“How much do you know about snakes?” someone asked recently when calling Plum Creek Nature Center. Answering the phones at a nature center is great way to keep you on your toes. Questions can range from what business hours are to people wanting to book a campsite to “Help! I found this animal. What do I do now?”
The person who called to ask how much we knew about snakes had caught a snake near their barn. It was rattling its tail and hissing.
“Is this a rattlesnake? What should I do?” they asked. After asking a few more questions, I was able to sleuth it out. No, it wasn’t a rattlesnake, but a fox snake acting tough.
Where was this snake found?
This particular snake was found near a barn, which is typical for western fox snakes. These snakes prefer farm fields, open grasslands and prairies, and forest edges. In addition to western fox snakes, there are also eastern fox snakes. The eastern fox snakes prefer wetter, marsh areas. These snakes are more active during the day in spring and fall while the weather is cooler. During the summer they stay hidden during the heat of the day.

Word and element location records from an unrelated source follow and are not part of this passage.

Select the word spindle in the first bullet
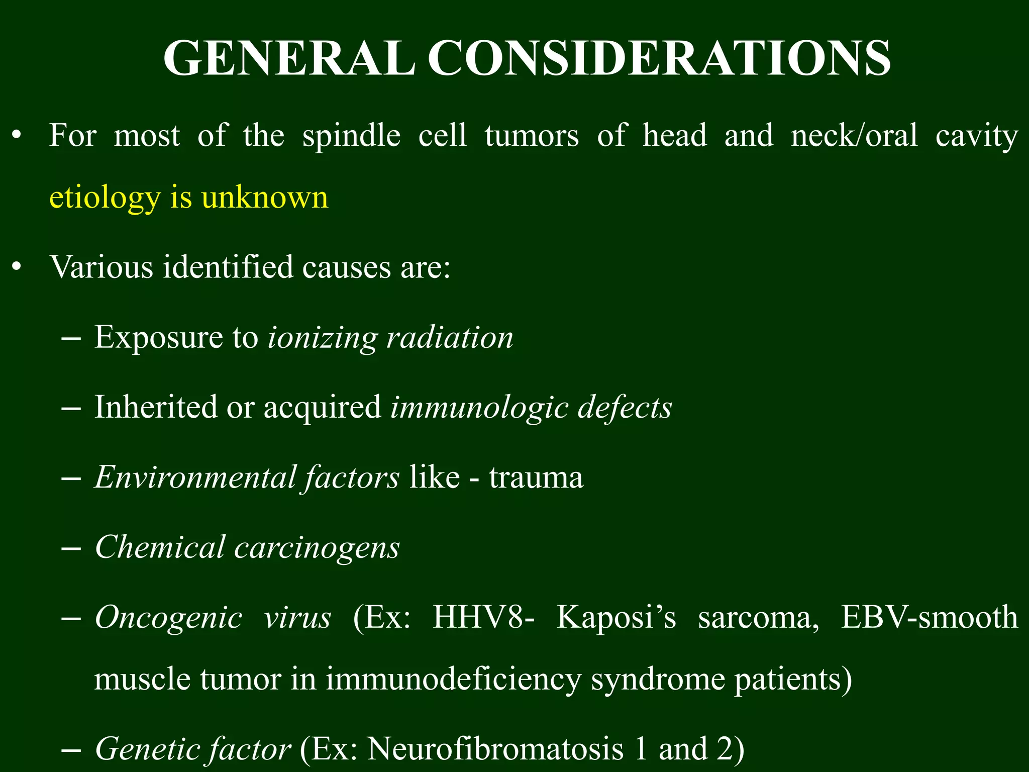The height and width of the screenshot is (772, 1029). (x=351, y=136)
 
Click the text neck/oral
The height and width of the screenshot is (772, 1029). (x=854, y=136)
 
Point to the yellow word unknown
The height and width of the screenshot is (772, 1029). (x=265, y=197)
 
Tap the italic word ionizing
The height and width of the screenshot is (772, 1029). (x=322, y=338)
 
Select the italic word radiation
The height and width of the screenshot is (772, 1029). (x=450, y=337)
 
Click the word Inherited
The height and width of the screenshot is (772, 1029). (x=156, y=407)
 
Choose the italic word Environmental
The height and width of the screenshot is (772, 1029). (x=196, y=476)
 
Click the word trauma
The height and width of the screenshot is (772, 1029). (x=536, y=477)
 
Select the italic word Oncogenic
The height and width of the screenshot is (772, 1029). (x=168, y=617)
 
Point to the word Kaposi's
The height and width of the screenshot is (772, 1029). (x=616, y=617)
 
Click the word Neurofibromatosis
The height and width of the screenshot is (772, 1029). (x=495, y=749)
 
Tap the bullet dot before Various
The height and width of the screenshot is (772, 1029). (x=17, y=267)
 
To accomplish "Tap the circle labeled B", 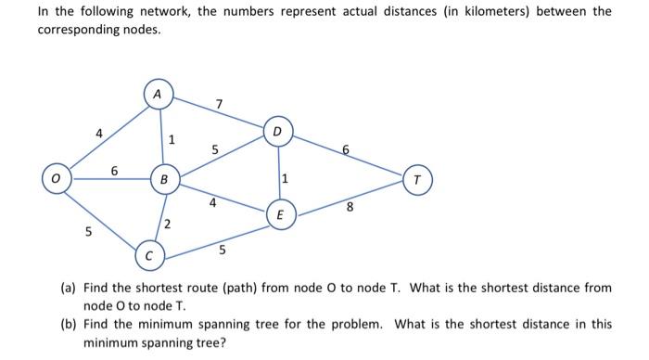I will coord(164,177).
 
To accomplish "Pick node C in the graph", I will coord(148,253).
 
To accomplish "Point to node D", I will coord(277,132).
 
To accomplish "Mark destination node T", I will coord(418,179).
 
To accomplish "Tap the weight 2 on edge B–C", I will coord(168,223).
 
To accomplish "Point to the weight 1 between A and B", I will coord(171,139).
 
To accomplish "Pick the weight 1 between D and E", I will coord(287,177).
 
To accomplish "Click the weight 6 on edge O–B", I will coord(114,170).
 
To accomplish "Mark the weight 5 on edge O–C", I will coord(89,231).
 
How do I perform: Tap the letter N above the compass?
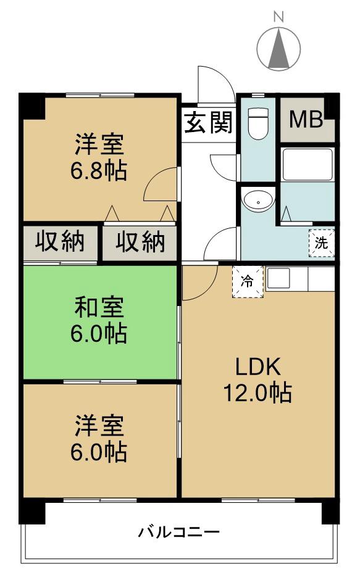(278, 17)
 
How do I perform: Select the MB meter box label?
(306, 120)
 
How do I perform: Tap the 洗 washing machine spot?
(321, 242)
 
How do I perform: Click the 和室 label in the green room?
(100, 307)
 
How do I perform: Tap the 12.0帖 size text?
(258, 393)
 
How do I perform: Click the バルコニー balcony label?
(178, 531)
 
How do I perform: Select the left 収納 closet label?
(59, 242)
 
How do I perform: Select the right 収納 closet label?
(141, 242)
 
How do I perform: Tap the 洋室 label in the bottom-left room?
(100, 426)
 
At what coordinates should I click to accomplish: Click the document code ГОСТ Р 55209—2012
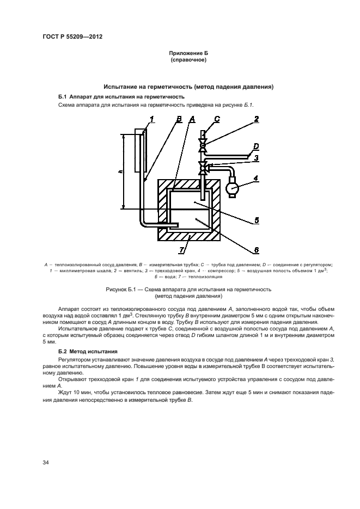pos(72,36)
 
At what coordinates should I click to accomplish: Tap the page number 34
pos(46,463)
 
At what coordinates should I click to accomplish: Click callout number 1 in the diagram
pos(152,118)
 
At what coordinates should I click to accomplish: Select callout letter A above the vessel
pos(192,118)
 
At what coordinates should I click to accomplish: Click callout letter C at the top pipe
pos(217,119)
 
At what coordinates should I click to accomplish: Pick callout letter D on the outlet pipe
pos(256,146)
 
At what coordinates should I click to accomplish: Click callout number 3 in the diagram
pos(255,158)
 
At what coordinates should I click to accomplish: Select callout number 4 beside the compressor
pos(255,177)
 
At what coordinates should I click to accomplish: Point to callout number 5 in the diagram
pos(256,221)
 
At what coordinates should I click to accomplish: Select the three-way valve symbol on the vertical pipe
pos(203,166)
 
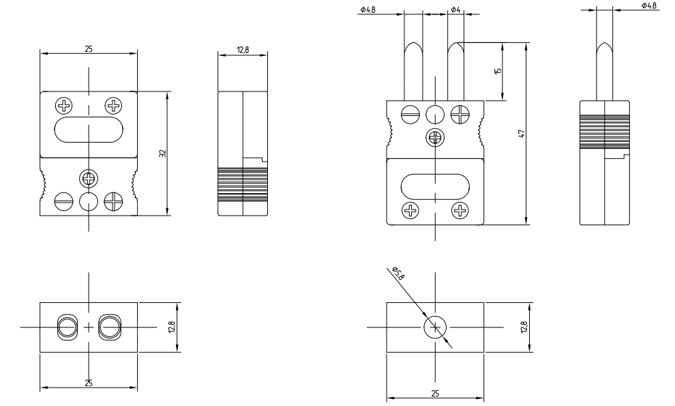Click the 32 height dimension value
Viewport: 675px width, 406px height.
[x=162, y=154]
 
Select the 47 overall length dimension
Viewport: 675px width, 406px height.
[x=520, y=134]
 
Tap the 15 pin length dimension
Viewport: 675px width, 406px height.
[x=498, y=71]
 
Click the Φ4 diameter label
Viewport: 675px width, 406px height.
[x=455, y=10]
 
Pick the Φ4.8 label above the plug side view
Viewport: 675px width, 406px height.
[x=649, y=5]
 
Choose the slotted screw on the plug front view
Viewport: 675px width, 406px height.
[x=410, y=114]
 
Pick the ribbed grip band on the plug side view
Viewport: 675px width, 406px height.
[x=605, y=130]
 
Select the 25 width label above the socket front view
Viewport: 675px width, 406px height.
[x=88, y=48]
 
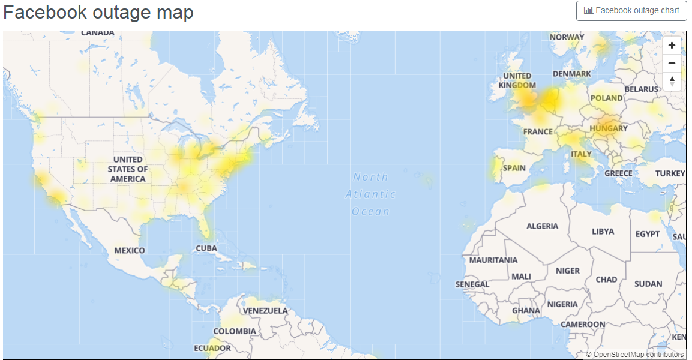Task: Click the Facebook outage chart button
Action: tap(631, 11)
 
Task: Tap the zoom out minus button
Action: tap(672, 63)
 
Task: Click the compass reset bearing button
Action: tap(672, 81)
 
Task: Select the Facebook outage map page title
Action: tap(98, 12)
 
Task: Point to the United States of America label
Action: tap(128, 169)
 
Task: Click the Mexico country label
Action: tap(130, 250)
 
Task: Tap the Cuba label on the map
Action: tap(206, 248)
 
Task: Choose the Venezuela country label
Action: tap(265, 311)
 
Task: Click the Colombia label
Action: tap(235, 331)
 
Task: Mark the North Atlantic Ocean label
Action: tap(370, 194)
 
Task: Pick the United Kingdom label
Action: tap(517, 80)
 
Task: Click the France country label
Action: tap(538, 131)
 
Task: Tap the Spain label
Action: tap(514, 168)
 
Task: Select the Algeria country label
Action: tap(542, 226)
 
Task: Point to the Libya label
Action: tap(603, 231)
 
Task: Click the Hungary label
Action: tap(608, 128)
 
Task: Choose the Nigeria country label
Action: tap(562, 304)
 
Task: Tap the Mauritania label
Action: tap(493, 260)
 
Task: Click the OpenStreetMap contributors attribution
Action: tap(635, 355)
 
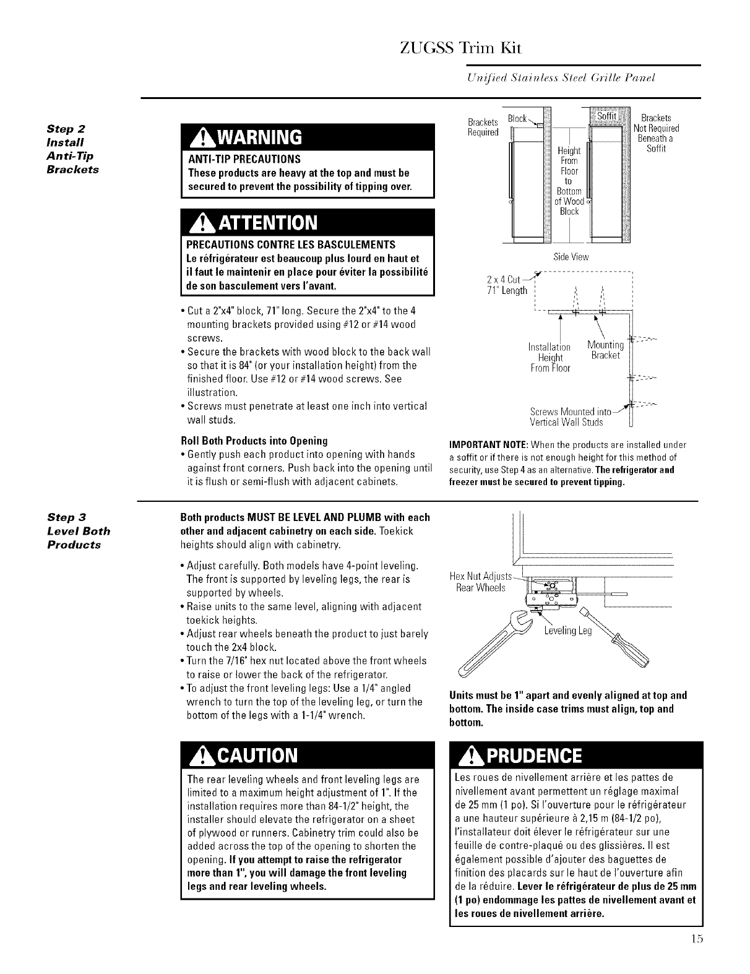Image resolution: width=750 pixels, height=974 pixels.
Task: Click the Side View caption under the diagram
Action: coord(571,257)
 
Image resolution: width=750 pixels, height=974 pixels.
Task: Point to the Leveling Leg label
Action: coord(568,631)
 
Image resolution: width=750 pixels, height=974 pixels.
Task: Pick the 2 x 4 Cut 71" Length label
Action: coord(507,285)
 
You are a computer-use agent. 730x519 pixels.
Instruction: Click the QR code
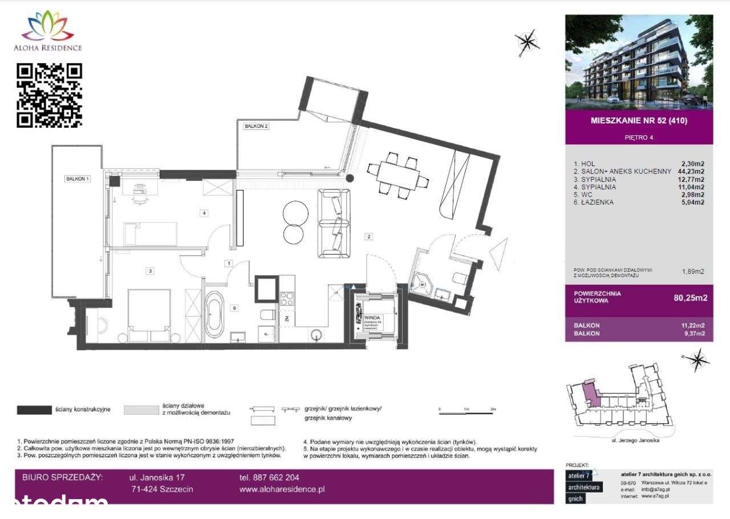click(49, 95)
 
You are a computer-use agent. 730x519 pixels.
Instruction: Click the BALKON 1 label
click(78, 179)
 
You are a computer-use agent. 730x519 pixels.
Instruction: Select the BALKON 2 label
click(256, 127)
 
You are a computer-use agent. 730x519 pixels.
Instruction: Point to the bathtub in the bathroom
click(215, 314)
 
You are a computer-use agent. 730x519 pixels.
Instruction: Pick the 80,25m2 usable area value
click(691, 297)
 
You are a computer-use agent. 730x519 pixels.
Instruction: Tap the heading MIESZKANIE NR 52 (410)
click(639, 121)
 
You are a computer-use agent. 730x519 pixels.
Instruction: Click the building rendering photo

The western fox snakes and eastern fox snakes do not live in the same parts of the United States. Western fox snakes live mostly in Illinois, Iowa and Wisconsin. Eastern fox snakes live farther east, in parts of Michigan and Ohio.
What does this snake look like?
Fox snakes are longer snakes, measuring 3 feet to 5 feet long. They have tan bodies patterned with dark brown blotches. Their scales have some texture, and they are slightly bumpy or keeled. The underside is a cream color with scattered dark squares. Western fox snakes can have coppery orange heads with flat snouts. Young snakes have the same pattern as the adults, but are lighter in color with hues of gray.
How is the snake behaving?
Western fox snakes will put on a show in hopes of not getting eaten. When a predator gets too close, they will rattle their tails like a rattlesnake does. But if you look closely, there is not a rattle on the end of a western fox snake’s tail. However, because these snakes are usually found on the ground around dry grasses and leaves, the rattling motion hits the vegetation, which in turn makes a loud rattling sound.
Just like a dog will bark at something to make it back away, a snake will hiss. “Pleassssssse give me my ssssspace,” the snake is saying. Lastly, if a predator is still in pursuit, a snake has one more defense. It will release a musk, which is unpleasant to taste or smell. Fox snakes supposedly have musk that smells like a fox. This could also signal to predators that it is dealing with something bigger than a snake!
After reassuring the caller that what they caught was a fox snake and not a rattlesnake, they asked, “Well what do I do with it?” These kinds of questions are very common. What is its purpose, and why should I care for this snake?
First off, fox snakes are nonvenomous. They are constrictors that would rather squeeze their prey than bite. They really don’t want to take on giants. Unfortunately, because they put on a good act and mimic rattlesnakes, people kill them, thinking they will hurt us.
Secondly, these snakes are a strong links in the food chain. Western fox snakes eat mice, voles, eggs, birds and baby rabbits. Plus, bigger things like coyotes, hawks and owls eat them. So, my answer to what should I do with it was, “Release it and let it go to work! How lucky to find it near a barn. The fox snake will keep your mice population under control.”
I am happy to report the caller agreed. How great to have an animal that helps out on the farm!